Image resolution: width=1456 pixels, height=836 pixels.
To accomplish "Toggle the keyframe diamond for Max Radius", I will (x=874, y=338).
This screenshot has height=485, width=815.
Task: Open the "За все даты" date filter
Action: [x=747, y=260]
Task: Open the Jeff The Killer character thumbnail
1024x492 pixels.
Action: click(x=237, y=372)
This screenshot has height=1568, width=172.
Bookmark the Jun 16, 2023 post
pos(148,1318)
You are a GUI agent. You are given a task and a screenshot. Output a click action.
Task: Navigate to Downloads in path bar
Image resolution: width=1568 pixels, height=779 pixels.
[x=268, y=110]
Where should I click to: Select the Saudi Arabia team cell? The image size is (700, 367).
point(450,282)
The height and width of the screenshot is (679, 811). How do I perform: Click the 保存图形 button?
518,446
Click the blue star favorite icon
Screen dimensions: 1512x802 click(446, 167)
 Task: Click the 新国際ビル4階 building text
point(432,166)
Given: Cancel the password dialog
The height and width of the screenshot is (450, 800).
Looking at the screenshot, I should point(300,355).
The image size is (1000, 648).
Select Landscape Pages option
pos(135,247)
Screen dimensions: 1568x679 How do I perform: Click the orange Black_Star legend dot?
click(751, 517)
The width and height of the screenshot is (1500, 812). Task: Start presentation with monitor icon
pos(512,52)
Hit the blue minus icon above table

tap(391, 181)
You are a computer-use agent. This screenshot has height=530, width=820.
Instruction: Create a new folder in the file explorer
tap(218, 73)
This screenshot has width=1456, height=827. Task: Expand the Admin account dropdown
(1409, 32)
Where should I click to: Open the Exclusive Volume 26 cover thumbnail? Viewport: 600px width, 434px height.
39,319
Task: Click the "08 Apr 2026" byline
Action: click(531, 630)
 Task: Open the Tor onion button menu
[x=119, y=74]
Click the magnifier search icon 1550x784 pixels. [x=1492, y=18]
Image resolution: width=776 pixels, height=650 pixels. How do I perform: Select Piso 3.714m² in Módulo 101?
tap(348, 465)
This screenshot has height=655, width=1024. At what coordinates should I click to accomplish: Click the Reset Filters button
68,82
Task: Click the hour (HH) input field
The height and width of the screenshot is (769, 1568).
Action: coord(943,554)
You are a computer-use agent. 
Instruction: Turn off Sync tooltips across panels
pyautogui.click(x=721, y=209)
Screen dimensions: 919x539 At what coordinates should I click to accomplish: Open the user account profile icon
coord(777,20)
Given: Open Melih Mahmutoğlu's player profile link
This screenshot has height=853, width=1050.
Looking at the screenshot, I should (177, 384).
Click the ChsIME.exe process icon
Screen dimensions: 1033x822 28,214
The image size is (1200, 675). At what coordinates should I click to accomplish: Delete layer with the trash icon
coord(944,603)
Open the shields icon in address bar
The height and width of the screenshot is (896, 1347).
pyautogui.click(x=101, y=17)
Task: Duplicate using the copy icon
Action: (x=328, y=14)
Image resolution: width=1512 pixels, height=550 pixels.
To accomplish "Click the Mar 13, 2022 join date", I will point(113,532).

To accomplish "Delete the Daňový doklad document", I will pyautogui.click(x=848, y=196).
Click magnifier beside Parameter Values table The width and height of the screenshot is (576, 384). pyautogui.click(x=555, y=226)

### HOW TO COMPLETE THIS TASK
The lines to retype, exactly and only, run from the first line of the material through the line with "This screenshot has height=1568, width=172.".

### REPLY TO THE EXERCISE
Image resolution: width=1456 pixels, height=836 pixels.
To accomplish "Toggle the keyframe diamond for Max Radius", I will (x=874, y=338).
This screenshot has height=485, width=815.
Task: Open the "За все даты" date filter
Action: [x=747, y=260]
Task: Open the Jeff The Killer character thumbnail
1024x492 pixels.
Action: click(x=237, y=372)
This screenshot has height=1568, width=172.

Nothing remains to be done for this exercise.